- _WORK INSTRUCTIONS_
Set down every record exactly as it appears.

[Stored data]
⁂

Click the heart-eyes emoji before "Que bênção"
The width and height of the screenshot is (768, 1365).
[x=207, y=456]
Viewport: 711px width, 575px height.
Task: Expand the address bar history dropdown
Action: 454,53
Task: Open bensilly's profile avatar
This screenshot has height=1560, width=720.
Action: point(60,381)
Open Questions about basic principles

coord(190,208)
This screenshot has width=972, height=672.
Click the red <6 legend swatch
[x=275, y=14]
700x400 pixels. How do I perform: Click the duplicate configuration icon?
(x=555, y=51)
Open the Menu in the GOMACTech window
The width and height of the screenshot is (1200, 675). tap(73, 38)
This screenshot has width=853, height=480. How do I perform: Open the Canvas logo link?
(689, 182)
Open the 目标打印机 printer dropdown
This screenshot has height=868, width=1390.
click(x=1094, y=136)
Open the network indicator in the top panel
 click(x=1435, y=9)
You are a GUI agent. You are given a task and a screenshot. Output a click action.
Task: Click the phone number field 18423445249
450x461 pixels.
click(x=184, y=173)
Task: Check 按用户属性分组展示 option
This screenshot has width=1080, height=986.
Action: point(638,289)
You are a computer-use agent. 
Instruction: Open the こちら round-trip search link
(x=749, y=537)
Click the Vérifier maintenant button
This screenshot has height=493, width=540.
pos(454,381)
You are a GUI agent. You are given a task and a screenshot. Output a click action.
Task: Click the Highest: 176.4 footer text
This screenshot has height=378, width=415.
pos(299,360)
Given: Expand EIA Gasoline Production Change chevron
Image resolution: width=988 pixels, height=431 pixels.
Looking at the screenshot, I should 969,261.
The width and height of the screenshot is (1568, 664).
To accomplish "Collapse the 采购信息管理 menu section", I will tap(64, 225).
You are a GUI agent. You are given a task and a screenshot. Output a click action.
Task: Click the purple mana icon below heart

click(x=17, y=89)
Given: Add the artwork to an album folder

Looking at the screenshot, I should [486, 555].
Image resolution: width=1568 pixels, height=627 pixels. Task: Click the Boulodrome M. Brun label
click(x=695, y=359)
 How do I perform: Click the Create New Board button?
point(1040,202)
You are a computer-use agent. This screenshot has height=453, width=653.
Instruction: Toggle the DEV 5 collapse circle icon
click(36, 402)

⁂

- _REPLY TO THE EXERCISE_
Click the heart-eyes emoji before "Que bênção"
The width and height of the screenshot is (768, 1365).
[x=207, y=456]
Viewport: 711px width, 575px height.
Task: Expand the address bar history dropdown
Action: 454,53
Task: Open bensilly's profile avatar
This screenshot has height=1560, width=720.
Action: point(60,381)
Open Questions about basic principles

coord(190,208)
This screenshot has width=972, height=672.
Click the red <6 legend swatch
[x=275, y=14]
700x400 pixels. How do I perform: Click the duplicate configuration icon?
(x=555, y=51)
Open the Menu in the GOMACTech window
The width and height of the screenshot is (1200, 675). tap(73, 38)
This screenshot has width=853, height=480. How do I perform: Open the Canvas logo link?
(689, 182)
Open the 目标打印机 printer dropdown
This screenshot has height=868, width=1390.
click(x=1094, y=136)
Open the network indicator in the top panel
 click(x=1435, y=9)
You are a GUI agent. You are given a task and a screenshot. Output a click action.
Task: Click the phone number field 18423445249
450x461 pixels.
click(x=184, y=173)
Task: Check 按用户属性分组展示 option
This screenshot has width=1080, height=986.
Action: point(638,289)
You are a computer-use agent. 
Instruction: Open the こちら round-trip search link
(x=749, y=537)
Click the Vérifier maintenant button
This screenshot has height=493, width=540.
pos(454,381)
You are a GUI agent. You are given a task and a screenshot. Output a click action.
Task: Click the Highest: 176.4 footer text
This screenshot has height=378, width=415.
pos(299,360)
Given: Expand EIA Gasoline Production Change chevron
Image resolution: width=988 pixels, height=431 pixels.
Looking at the screenshot, I should 969,261.
The width and height of the screenshot is (1568, 664).
To accomplish "Collapse the 采购信息管理 menu section", I will tap(64, 225).
You are a GUI agent. You are given a task and a screenshot. Output a click action.
Task: Click the purple mana icon below heart

click(x=17, y=89)
Given: Add the artwork to an album folder

Looking at the screenshot, I should [486, 555].
Image resolution: width=1568 pixels, height=627 pixels. Task: Click the Boulodrome M. Brun label
click(x=695, y=359)
 How do I perform: Click the Create New Board button?
point(1040,202)
You are a computer-use agent. This screenshot has height=453, width=653.
Instruction: Toggle the DEV 5 collapse circle icon
click(36, 402)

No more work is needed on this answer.